*Records contained in a dataset*.

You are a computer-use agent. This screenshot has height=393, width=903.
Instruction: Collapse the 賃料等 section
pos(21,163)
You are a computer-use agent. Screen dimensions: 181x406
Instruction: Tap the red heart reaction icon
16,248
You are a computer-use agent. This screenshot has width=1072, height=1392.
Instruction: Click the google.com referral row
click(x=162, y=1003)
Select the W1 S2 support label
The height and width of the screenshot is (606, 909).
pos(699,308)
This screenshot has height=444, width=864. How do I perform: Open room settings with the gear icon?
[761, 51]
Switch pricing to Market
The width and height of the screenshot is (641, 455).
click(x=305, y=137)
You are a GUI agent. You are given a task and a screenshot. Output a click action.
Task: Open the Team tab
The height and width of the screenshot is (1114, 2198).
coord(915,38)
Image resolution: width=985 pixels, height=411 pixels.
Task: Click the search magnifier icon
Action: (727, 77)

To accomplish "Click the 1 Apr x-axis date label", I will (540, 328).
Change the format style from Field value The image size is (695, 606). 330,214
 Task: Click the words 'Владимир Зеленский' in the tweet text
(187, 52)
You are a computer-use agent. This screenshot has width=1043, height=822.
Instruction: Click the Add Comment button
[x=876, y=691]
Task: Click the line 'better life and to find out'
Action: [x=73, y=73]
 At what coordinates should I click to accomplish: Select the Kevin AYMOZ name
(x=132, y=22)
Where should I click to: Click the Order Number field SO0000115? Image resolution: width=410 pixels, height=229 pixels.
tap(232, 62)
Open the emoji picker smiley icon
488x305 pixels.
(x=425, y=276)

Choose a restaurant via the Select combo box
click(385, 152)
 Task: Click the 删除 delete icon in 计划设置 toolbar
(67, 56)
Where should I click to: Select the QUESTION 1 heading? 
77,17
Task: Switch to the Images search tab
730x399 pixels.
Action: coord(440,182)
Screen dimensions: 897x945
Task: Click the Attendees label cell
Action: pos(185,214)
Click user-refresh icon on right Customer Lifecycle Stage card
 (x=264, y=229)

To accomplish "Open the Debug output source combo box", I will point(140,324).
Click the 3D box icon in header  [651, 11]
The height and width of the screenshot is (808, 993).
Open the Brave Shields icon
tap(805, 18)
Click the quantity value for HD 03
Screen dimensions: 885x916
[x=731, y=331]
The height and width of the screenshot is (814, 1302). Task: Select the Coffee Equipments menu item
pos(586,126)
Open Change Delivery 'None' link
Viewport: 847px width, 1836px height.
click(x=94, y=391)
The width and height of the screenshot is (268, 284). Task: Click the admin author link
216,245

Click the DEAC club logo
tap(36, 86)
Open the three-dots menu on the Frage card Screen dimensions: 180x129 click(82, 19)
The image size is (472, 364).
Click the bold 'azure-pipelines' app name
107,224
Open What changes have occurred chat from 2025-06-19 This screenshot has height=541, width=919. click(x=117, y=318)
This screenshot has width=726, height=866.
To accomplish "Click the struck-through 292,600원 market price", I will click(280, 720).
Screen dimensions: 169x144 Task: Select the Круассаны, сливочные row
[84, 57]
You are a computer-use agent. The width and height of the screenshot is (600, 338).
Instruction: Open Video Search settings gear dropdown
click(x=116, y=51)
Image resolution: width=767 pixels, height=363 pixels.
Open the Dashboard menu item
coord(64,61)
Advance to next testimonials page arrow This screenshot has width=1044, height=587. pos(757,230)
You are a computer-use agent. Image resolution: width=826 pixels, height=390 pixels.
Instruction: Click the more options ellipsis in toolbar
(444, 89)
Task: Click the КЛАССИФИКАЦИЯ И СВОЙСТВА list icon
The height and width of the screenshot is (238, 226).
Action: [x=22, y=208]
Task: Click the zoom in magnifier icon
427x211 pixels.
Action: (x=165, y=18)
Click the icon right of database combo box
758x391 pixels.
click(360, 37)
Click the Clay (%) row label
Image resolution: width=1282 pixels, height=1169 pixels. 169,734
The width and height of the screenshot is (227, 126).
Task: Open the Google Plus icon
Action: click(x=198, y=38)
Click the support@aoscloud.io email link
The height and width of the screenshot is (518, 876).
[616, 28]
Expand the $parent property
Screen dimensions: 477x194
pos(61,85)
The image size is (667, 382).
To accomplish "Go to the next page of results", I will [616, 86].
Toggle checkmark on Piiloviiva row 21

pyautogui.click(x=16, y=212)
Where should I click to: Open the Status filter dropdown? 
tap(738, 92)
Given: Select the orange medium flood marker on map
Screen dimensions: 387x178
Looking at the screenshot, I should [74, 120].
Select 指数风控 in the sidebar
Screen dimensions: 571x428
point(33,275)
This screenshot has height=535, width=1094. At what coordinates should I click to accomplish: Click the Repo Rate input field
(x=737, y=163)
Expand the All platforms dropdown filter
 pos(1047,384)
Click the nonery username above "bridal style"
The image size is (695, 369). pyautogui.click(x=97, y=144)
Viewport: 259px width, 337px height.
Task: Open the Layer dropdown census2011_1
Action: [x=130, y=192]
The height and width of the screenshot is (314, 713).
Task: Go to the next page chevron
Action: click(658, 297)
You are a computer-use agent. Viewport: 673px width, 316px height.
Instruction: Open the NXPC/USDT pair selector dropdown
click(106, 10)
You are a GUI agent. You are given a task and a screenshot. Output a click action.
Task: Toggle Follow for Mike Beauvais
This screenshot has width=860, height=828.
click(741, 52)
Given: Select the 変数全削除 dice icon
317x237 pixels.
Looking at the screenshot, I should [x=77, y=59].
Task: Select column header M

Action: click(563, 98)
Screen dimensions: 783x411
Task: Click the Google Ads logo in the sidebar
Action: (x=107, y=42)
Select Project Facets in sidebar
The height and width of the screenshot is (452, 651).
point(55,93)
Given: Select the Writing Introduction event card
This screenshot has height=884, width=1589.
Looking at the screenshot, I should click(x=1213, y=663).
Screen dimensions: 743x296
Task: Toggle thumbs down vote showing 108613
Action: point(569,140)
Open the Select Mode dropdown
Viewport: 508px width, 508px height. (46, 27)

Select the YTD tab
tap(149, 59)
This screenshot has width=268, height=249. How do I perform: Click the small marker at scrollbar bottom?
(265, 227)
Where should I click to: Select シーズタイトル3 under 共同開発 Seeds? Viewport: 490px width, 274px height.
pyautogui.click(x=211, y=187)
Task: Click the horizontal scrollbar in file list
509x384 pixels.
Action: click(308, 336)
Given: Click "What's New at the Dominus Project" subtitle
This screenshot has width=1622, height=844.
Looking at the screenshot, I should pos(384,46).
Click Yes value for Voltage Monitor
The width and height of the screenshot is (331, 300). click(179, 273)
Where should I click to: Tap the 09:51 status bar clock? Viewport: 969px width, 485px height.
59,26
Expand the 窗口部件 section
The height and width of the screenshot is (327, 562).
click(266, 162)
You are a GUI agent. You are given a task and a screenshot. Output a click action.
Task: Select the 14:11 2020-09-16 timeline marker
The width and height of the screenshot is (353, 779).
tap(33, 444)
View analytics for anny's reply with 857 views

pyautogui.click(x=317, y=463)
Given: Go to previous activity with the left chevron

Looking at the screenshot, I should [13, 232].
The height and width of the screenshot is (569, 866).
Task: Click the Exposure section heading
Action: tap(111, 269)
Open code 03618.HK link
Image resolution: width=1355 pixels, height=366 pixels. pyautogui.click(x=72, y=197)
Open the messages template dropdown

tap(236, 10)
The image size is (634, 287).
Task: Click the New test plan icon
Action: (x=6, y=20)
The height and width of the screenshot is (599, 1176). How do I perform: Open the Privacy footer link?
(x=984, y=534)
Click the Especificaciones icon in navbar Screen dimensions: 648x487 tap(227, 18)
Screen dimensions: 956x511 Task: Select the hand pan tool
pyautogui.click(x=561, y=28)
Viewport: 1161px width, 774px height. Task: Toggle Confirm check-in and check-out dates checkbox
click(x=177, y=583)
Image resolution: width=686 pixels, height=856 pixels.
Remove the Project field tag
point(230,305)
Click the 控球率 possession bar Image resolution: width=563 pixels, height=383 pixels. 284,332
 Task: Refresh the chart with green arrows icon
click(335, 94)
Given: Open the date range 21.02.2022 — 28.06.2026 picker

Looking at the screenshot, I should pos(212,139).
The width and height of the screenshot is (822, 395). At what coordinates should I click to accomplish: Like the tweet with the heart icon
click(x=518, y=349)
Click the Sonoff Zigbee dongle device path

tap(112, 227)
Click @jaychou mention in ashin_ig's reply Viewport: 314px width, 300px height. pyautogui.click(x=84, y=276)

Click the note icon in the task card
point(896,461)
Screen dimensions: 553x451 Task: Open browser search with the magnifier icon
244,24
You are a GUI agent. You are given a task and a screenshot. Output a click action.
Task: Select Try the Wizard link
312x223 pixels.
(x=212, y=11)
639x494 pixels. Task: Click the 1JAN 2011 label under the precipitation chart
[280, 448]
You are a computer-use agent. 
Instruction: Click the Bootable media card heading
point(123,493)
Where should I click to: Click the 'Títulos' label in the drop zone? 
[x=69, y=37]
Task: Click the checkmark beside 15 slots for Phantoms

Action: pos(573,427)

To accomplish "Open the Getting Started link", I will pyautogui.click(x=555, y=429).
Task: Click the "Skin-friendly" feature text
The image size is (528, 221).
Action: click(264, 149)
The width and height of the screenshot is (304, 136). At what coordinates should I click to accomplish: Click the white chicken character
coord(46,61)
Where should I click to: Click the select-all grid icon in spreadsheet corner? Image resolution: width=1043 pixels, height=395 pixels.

*BRIEF*. Please retype the data exactly as it stands, from its first line down to the line that contains "Select the W1 S2 support label", then stop.

*RESULT OF THIS EXERCISE*.
You are a computer-use agent. This screenshot has height=393, width=903.
Instruction: Collapse the 賃料等 section
pos(21,163)
You are a computer-use agent. Screen dimensions: 181x406
Instruction: Tap the red heart reaction icon
16,248
You are a computer-use agent. This screenshot has width=1072, height=1392.
Instruction: Click the google.com referral row
click(x=162, y=1003)
Select the W1 S2 support label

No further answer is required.